Army Shoots Down Military Theme Park Proposal

According to the Washington Post, the Army is not interested in adding a theme park to their plans for a history museum. The proposed museum and entertainment complex will be located in Fort Belvoir, Virginia in the suburbs of Washington D.C. Army officials approached Universal Studios for strategies to make the museum more attractive to today’s audiences. Early reports referenced a proposal submitted by a Florida developer for a military theme park.

Army spokesman Dave Foster said yesterday that the Army did approach Universal Studios, but only for information about using “so-called 4-D experiences” within the museum. The subsequent proposal from Universal City was “grander in scope than what the Army thought appropriate,” Foster said. Universal was welcome to submit a future proposal, but “in no event would any proposal containing what might be characterized as an ‘amusement park’ be . . . seriously considered,” he said.

The Army’s denial to build the park should put to rest the debates over whether such an attraction should exist. The initial proposal included rides that would give visitors control of tanks and attack helicopters. Critics were arguing that a military-themed park would romanticize war.

While I can see the need for the museum planners to make the Army museum more of a draw, I am glad that they are not moving forward with the theme park.
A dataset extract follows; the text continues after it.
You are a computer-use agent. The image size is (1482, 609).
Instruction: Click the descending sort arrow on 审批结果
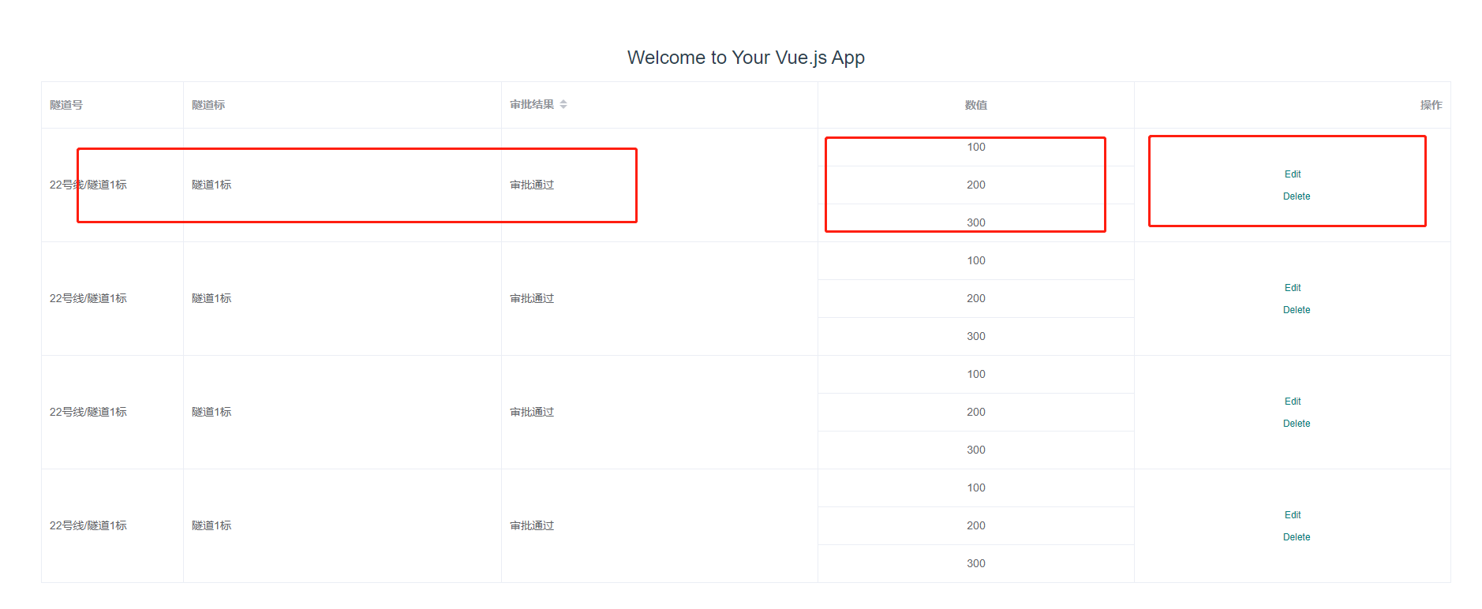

As a coaster enthusiast, I love theme parks and the possibility of having one in my backyard is exciting. But, the idea of large scale war-themed attractions built by the Army seems inappropriate. On the other hand, I have no problem playing war-themed video games. Some would argue that they romanticize war as well.

The planned history museum, adjacent hotel, and conference center will still get much local attention. Local officials and residents are concerned about the impact of a tourist destination on area traffic. The Washington D.C. area had the third-worst traffic congestion in the U.S., behind Los Angeles and San Francisco, in 2005. In the nineties, a proposed Disney theme park met so much opposition that it was never built.